A meno di due giorni dalla visita del Pontefice a Lampedusa il sindaco Giusi Nicolini, impegnata nell’organizzare l’accoglienza sull’Isola delle migliaia di persone che assisteranno alla messa e all’omelia di Papa Francesco, non dimentica il significato profondo di questo avvenimento.
“Quello del Santo padre è un gesto che cambierà la storia – dichiara -. L’Europa, con le sue politiche migratorie, fino a oggi ha deliberatamente evitato il problema, facendo finta di non vedere l’immensa tragedia dei viaggi della speranza attraverso il Mediterraneo, spesso senza nemmeno dimostrare pietà per le tante vittime. Ora non potrà più girarsi dall’altra parte. Il Papa ha reso visibili gli invisibili, restituendo ai migranti quella dignità che gli Stati hanno sempre negato”.

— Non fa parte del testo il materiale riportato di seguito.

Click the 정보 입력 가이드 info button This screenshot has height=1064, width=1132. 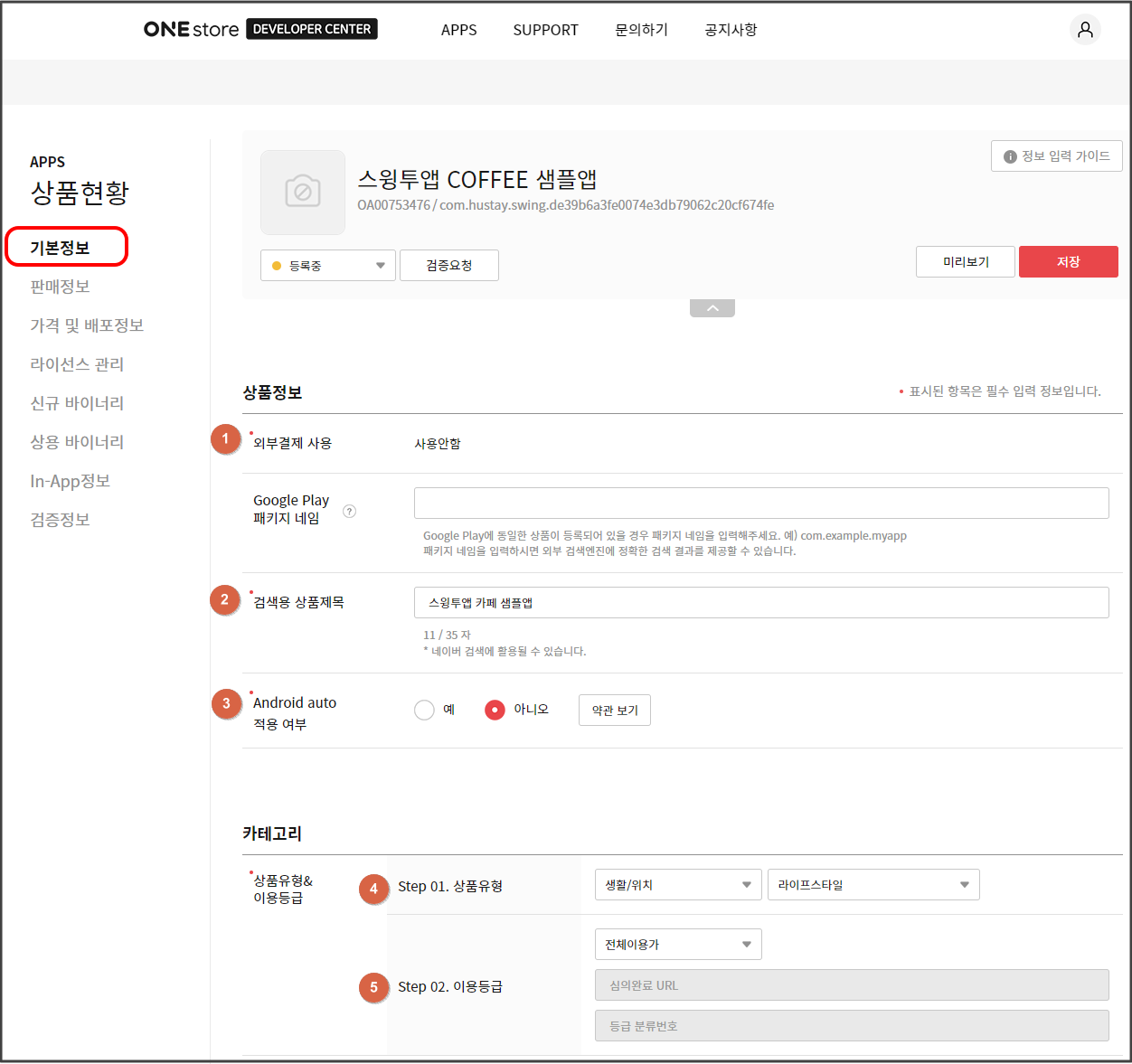1056,155
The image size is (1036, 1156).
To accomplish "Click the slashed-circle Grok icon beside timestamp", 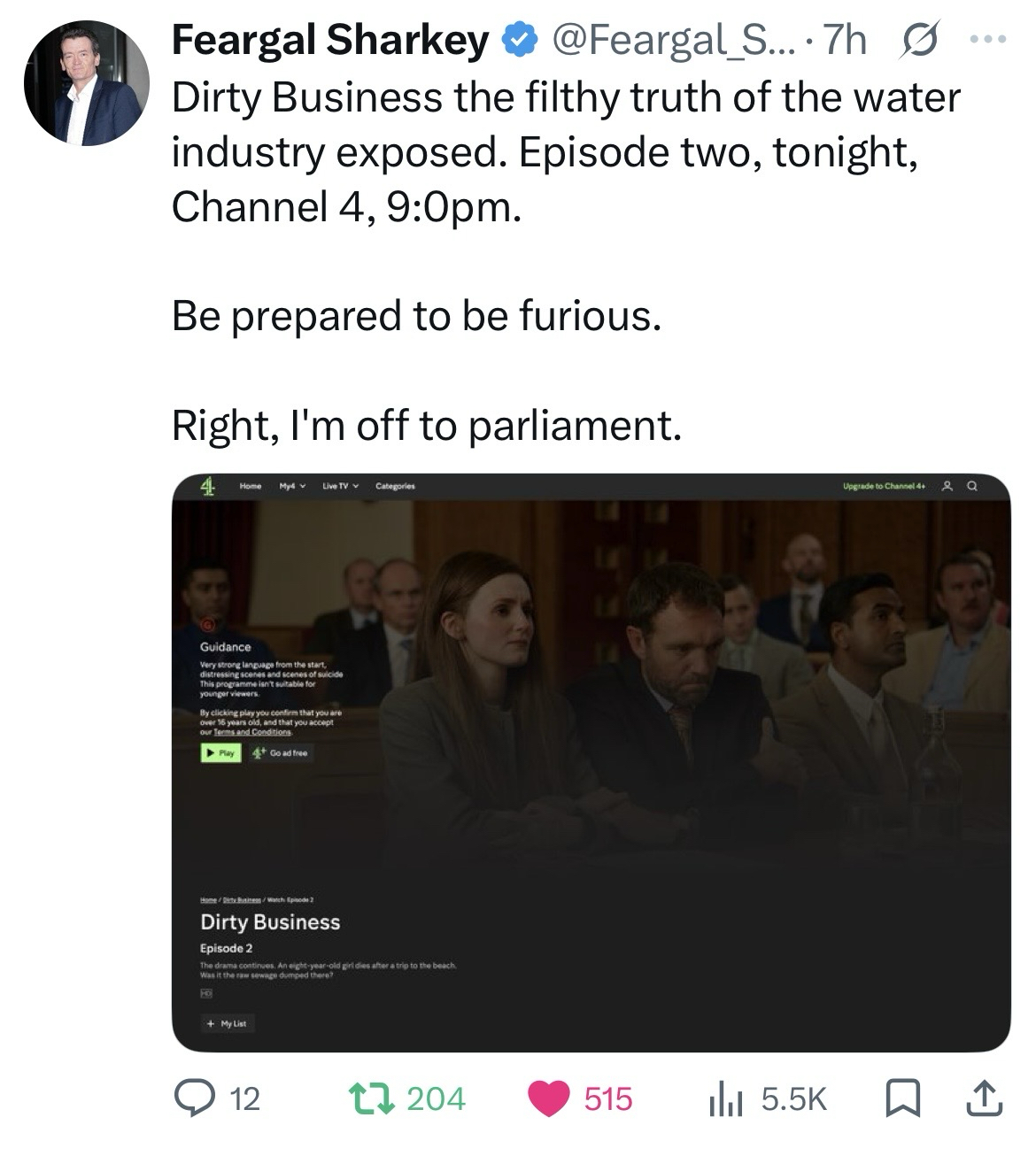I will tap(919, 41).
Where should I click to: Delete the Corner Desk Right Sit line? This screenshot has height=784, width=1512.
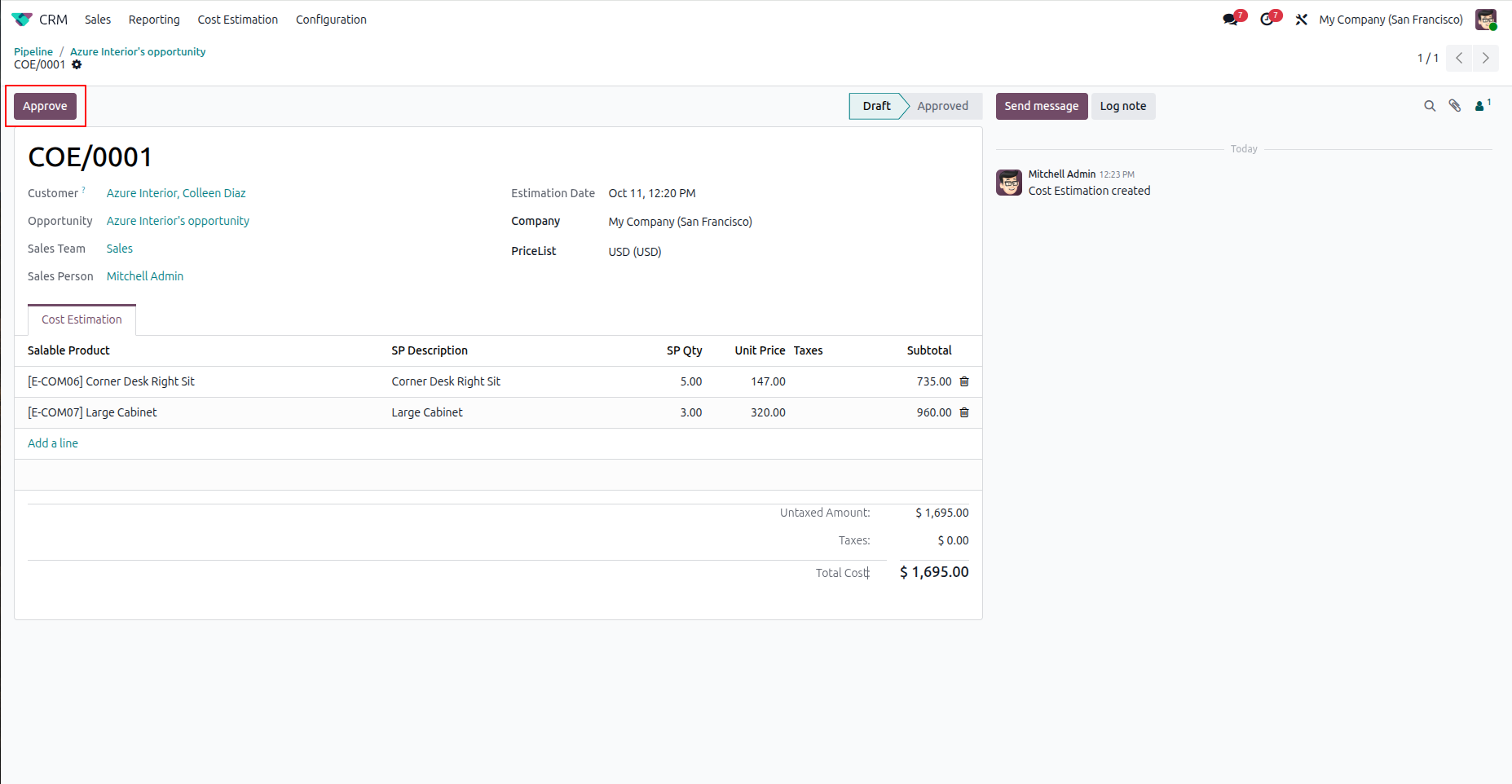pyautogui.click(x=964, y=381)
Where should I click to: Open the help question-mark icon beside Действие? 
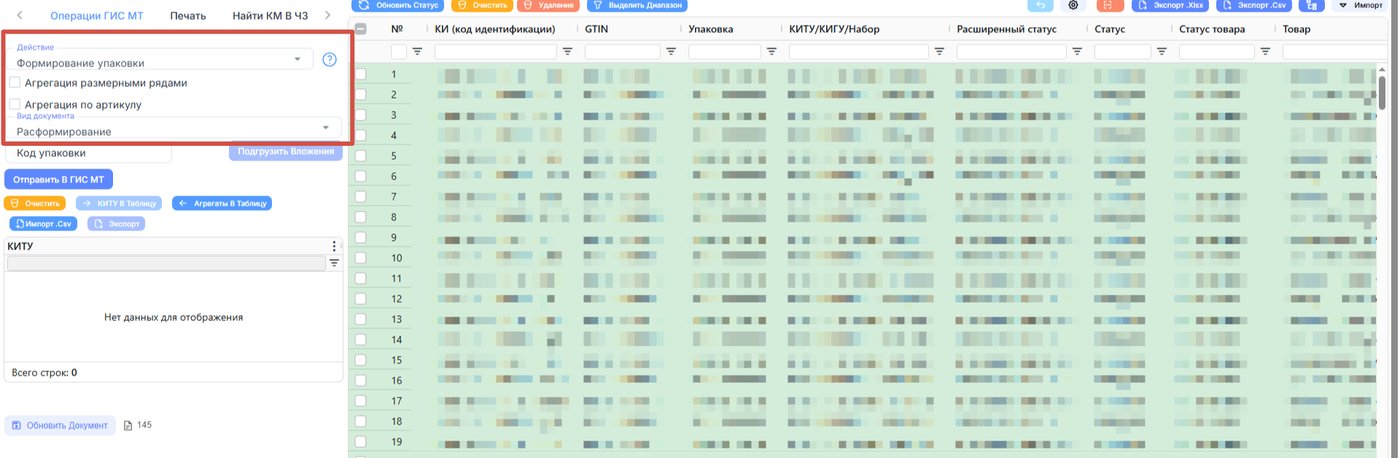click(329, 60)
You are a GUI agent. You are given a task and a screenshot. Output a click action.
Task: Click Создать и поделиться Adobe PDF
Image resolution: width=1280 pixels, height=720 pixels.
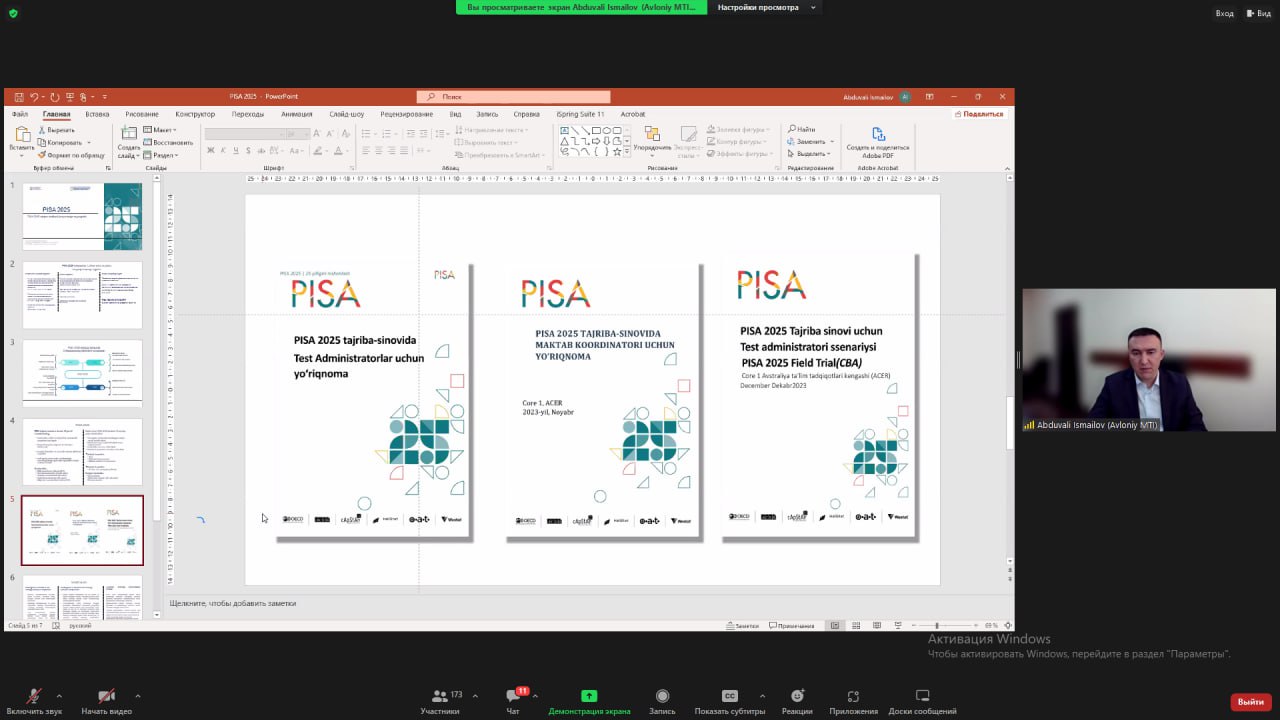[x=878, y=142]
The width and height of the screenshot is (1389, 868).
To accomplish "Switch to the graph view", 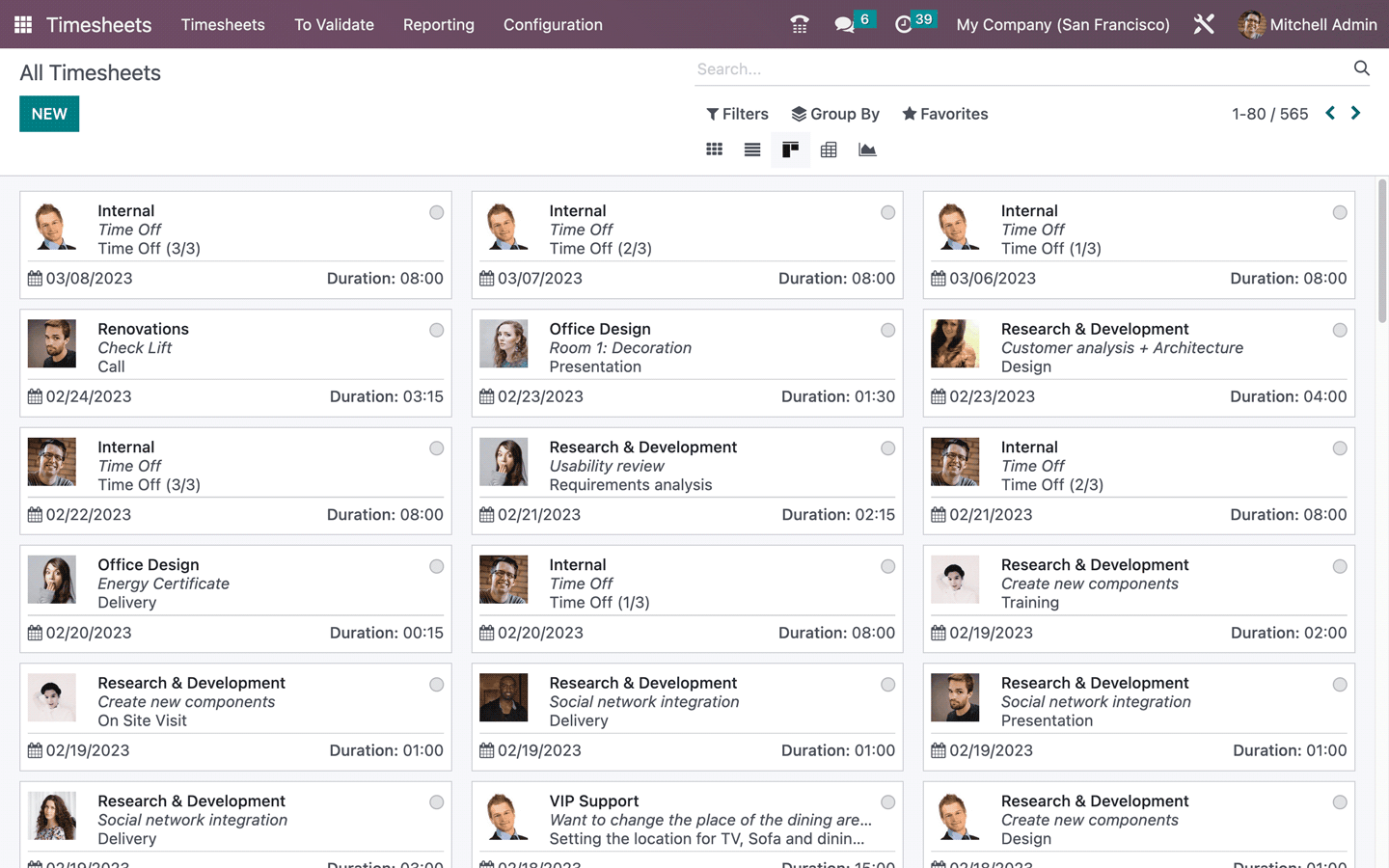I will [867, 149].
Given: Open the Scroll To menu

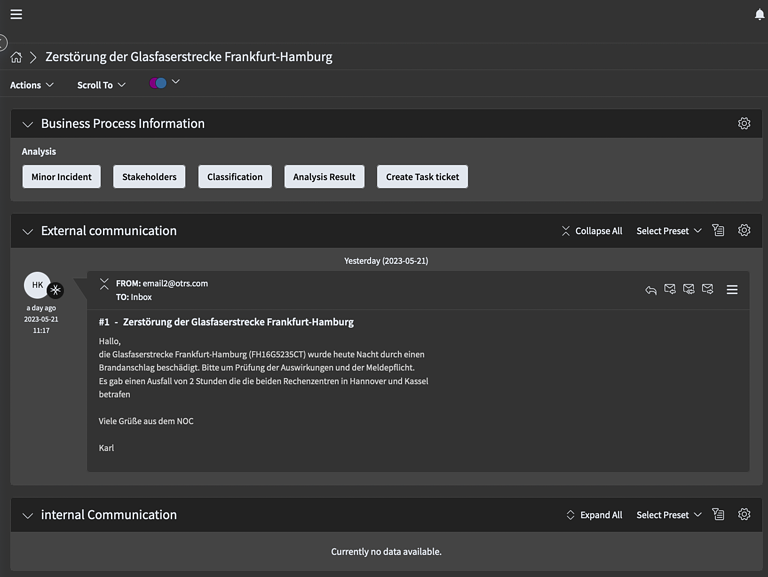Looking at the screenshot, I should pos(101,85).
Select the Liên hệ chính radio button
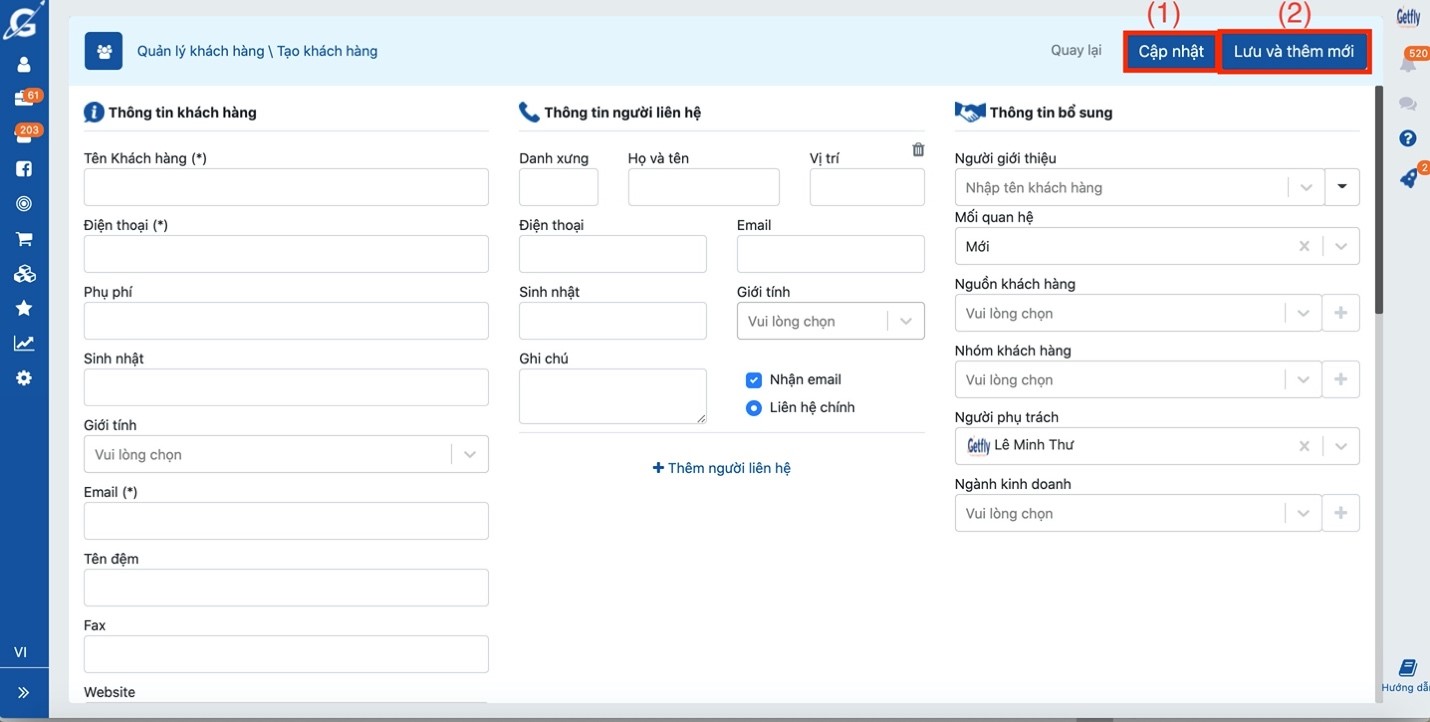This screenshot has width=1430, height=722. coord(754,408)
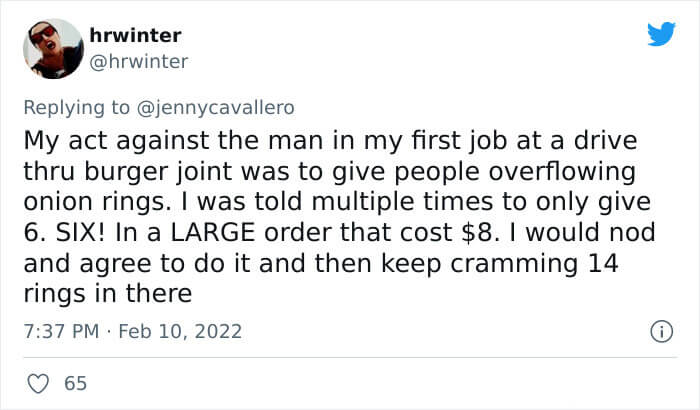Click the 'Replying to' label
Screen dimensions: 700x410
coord(76,108)

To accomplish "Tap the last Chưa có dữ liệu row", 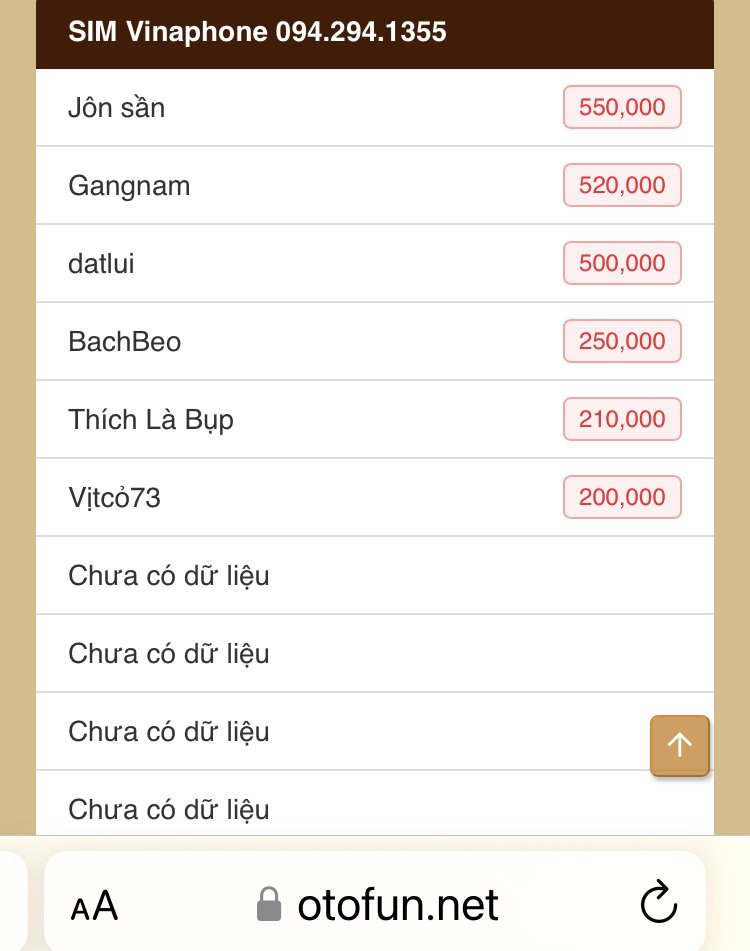I will click(169, 808).

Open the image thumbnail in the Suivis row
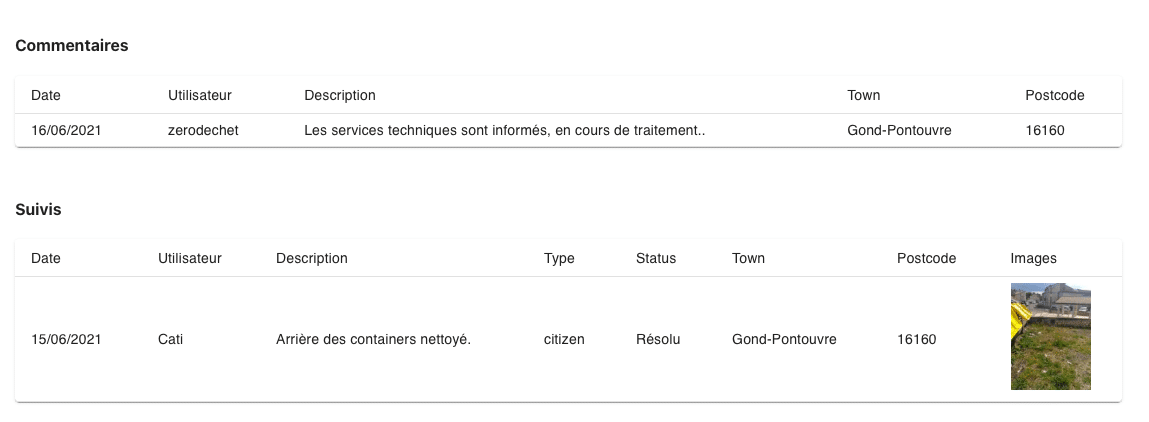tap(1050, 336)
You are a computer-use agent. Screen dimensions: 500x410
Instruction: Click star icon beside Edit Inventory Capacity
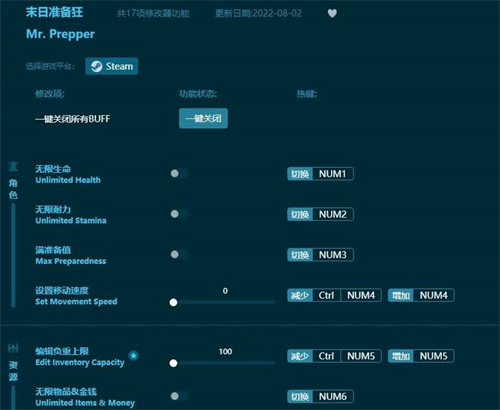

E l’auspicio del primo cittadino è anche rivolto alla politica italiana, perché sappia cogliere il significato del messaggio che lunedì partirà da Lampedusa: “Il silenzio e l’indifferenza che in questi anni hanno coperto il dramma dell’immigrazione saranno squarciati dalle parole di Papa Francesco. Mi auguro – conclude la nota – che anche le istituzioni italiane sappiano cogliere il suo monito, assumendosi impegni concreti che segnino un netto cambio di rotta rispetto alle politiche che hanno concepito leggi come la Bossi-Fini e i respingimenti in mare. Senza dimenticare l’ignobile reato di immigrazione clandestina”.